Claims 1-7 are rejected under 35 U.S.C. 101 because the claimed invention is directed to an abstract idea without significantly more. The claims are drawn to a series of elements that can broadly be construed as performance in the mind with the aid of pen and paper. The claims recite methods consisting of several steps performed by a generic computer This judicial exception is not integrated into a practical application because, while it does claim the use o (MPEP 2016(III)(C)). The claims do not include additional elements that are sufficient to amount to significantly more than the judicial exception. As noted above, the computer is described generically, without further improvement or meaningful limitation that would allow it to qualify as significantly more (MPEP 2106.05(I)(A)).
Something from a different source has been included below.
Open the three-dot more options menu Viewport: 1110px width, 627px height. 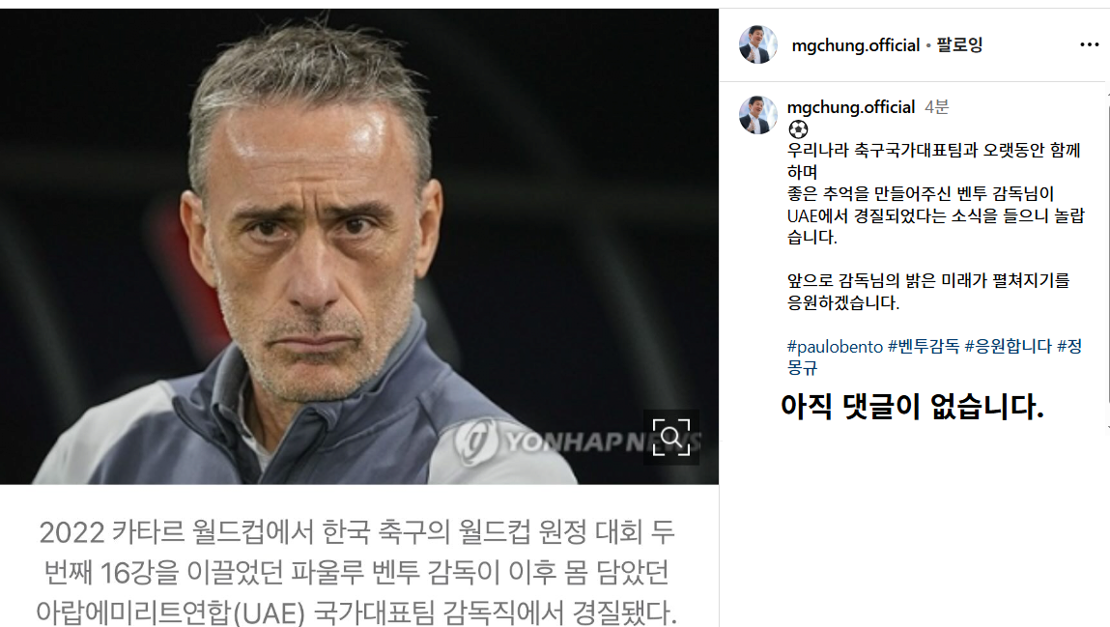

The claims are not directed to patent eligible subject matter.

Claim Rejections - 35 USC § 103
In the event the determination of the status of the application as subject to AIA  35 U.S.C. 102 and 103 (or as subject to pre-AIA  35 U.S.C. 102 and 103) is incorrect, any correction of the statutory basis for the rejection will not be considered a new ground of rejection if the prior art relied upon, and the rationale supporting the rejection, would be the same under either status.  
The following is a quotation of 35 U.S.C. 103 which forms the basis for all obviousness rejections set forth in this Office action:
A patent for a claimed invention may not be obtained, notwithstanding that the claimed invention is not identically disclosed as set forth in section 102, if the differences between the claimed invention and the prior art are such that the claimed invention as a whole would have been obvious before the effective filing date of the claimed invention to a person having ordinary skill in the art to which the claimed invention pertains. Patentability shall not be negated by the manner in which the invention was made.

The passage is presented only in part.